The issue of 60 votes or 51 votes is a false choice. We actually need 111 votes: 60 for cloture (essential) and 51 for passage of the reconciled bill. The parliamentarian does not come into play until a conference bill emerges and budget points of order are raised against it. But before you get to this point there is a 60 vote threshhold to get a bill to conference.
Follow me to the flip side for a more detailed explanation.
Any 60 vote bill will be, necessarily weak. It has to be to provide cover to Blue Dogs to vote for cloture. Once you get cloture, the conference committee can do almost whatever they want to strengthen the bill so long as it has a greater than incidental effect on the budget. Public options, especially robust ones, have a major (salutary) effect on the budget and would be upheld by the parliamentarian (who can, in any case, be overruled by 51 votes, or alternatively, fired and replaced by a friendlier parliamentarian.

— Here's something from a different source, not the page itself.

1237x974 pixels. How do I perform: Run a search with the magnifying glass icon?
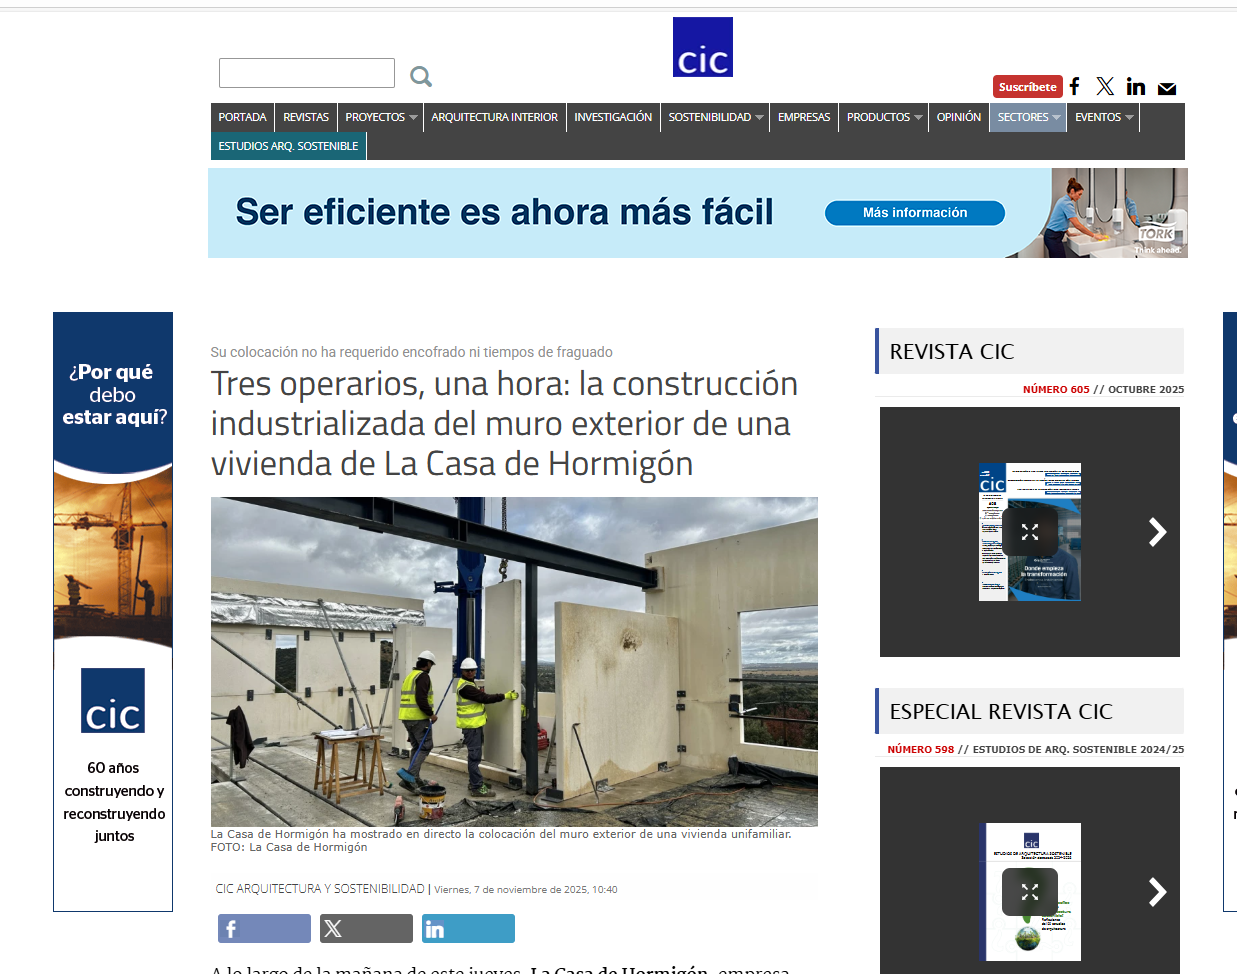pyautogui.click(x=420, y=75)
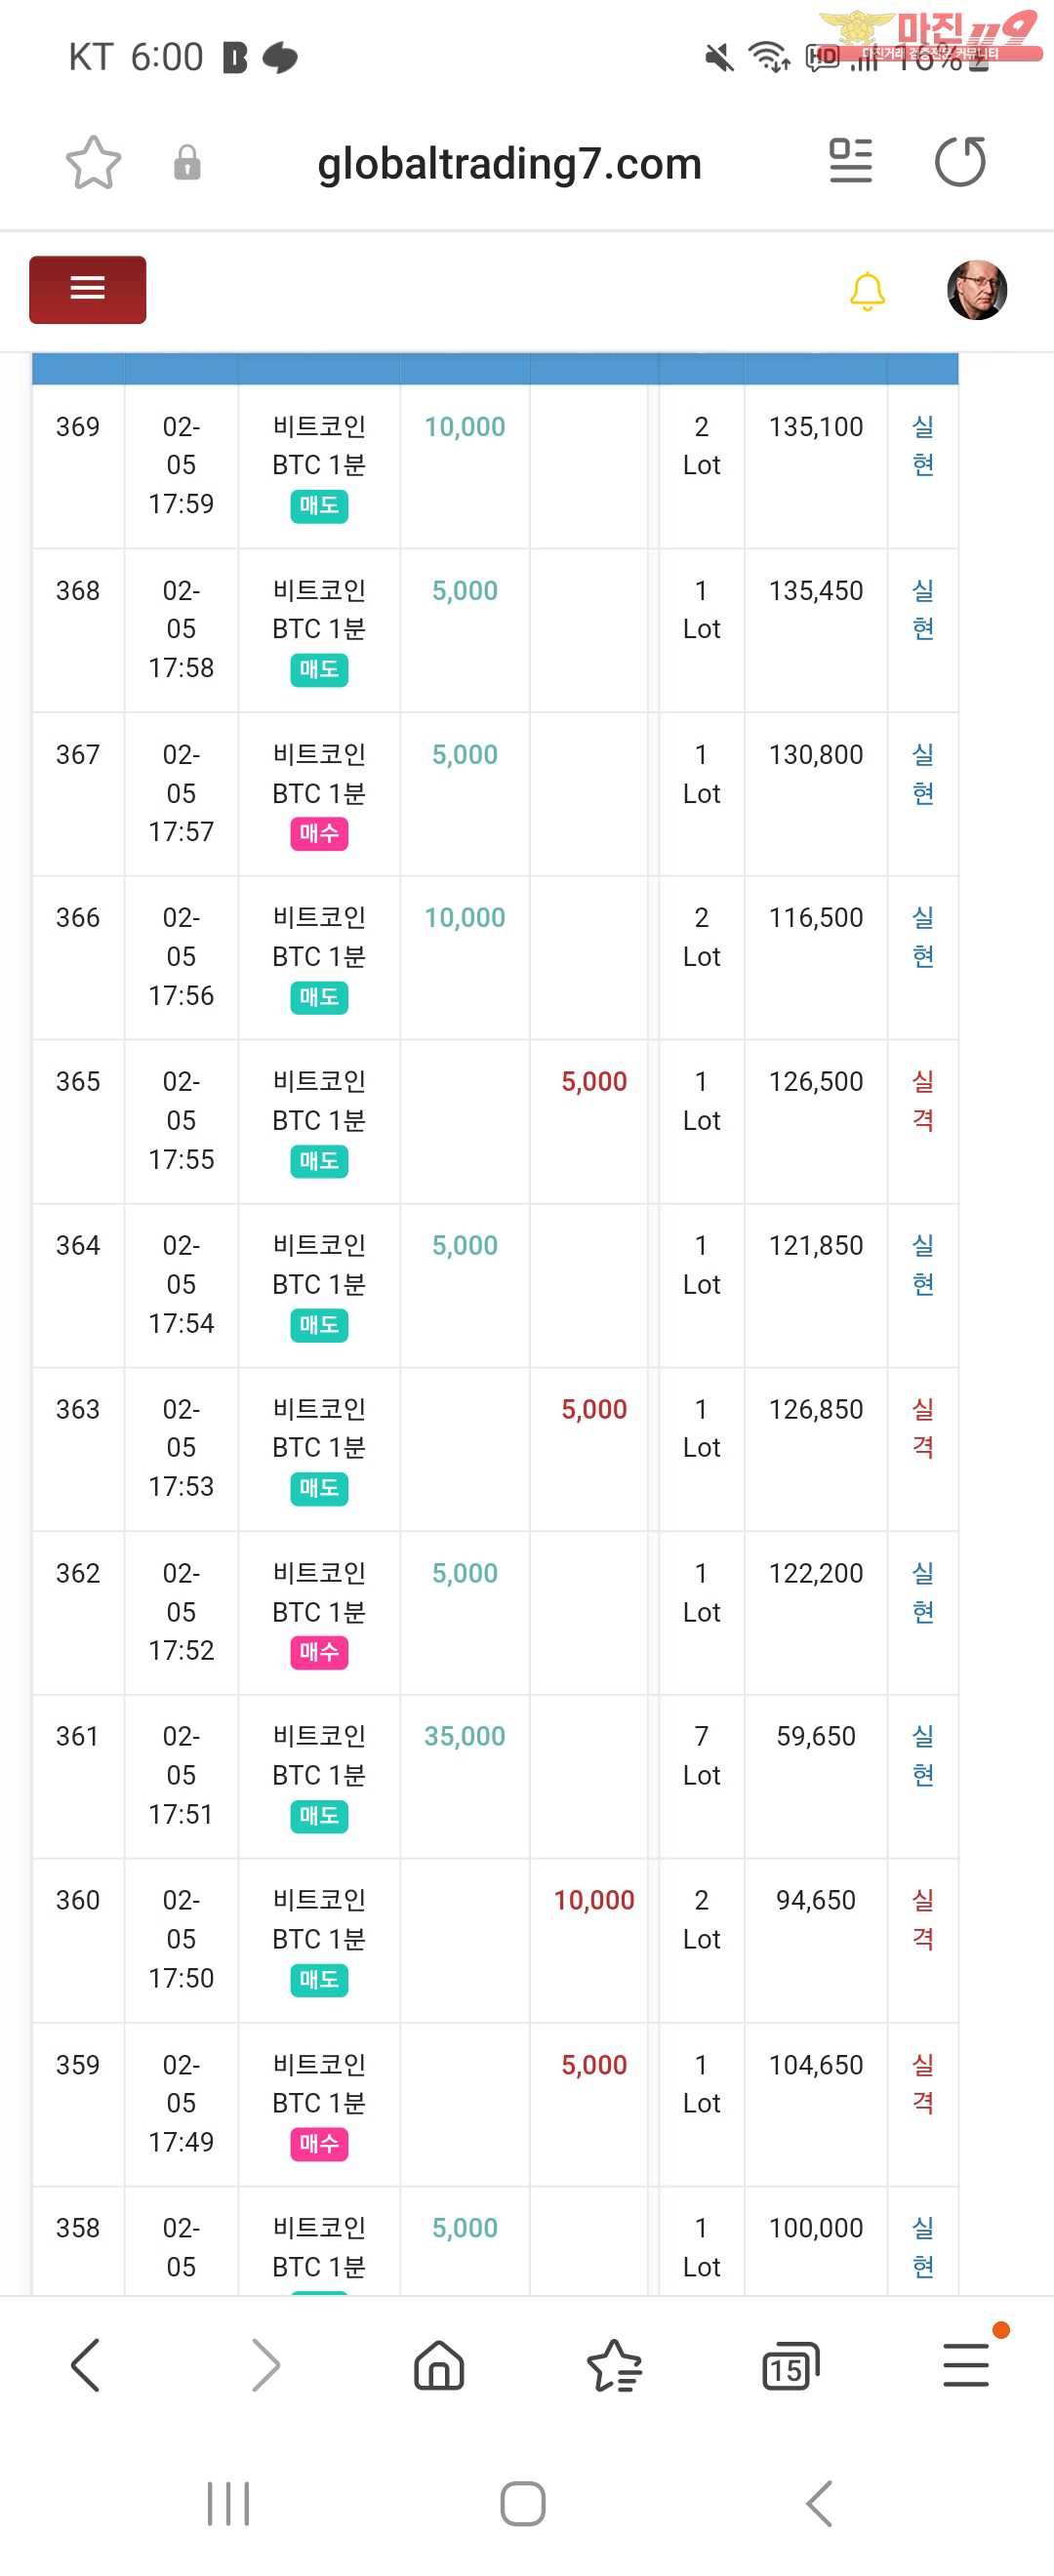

Conservative senators are not ignorant of this and may insist on a pre-conference agreement that the conference committee (selected by Harry Reid) will not substantially rewrite the bill to garner the 50 most liberal votes.
A final option, called the "nuclear option" would require the parliamentarian to disallow the filibuster in the first place. The Republicans, who have a track record of firing unaccomodating parliamentarians, considered this for judicial nominees a few years ago. Once you go down this path, Senate rule XXII (filibuster) would essentially be neutered forever. While many of us feel that this would create a better world, there are numerous conservative senators who would disagree as it would dilute their power.
I caution Kossacks not to be disspiried by a weak Senate bill. It is a part of the sausage-making process not suitable for children and those with weak stomachs or poor impulse control.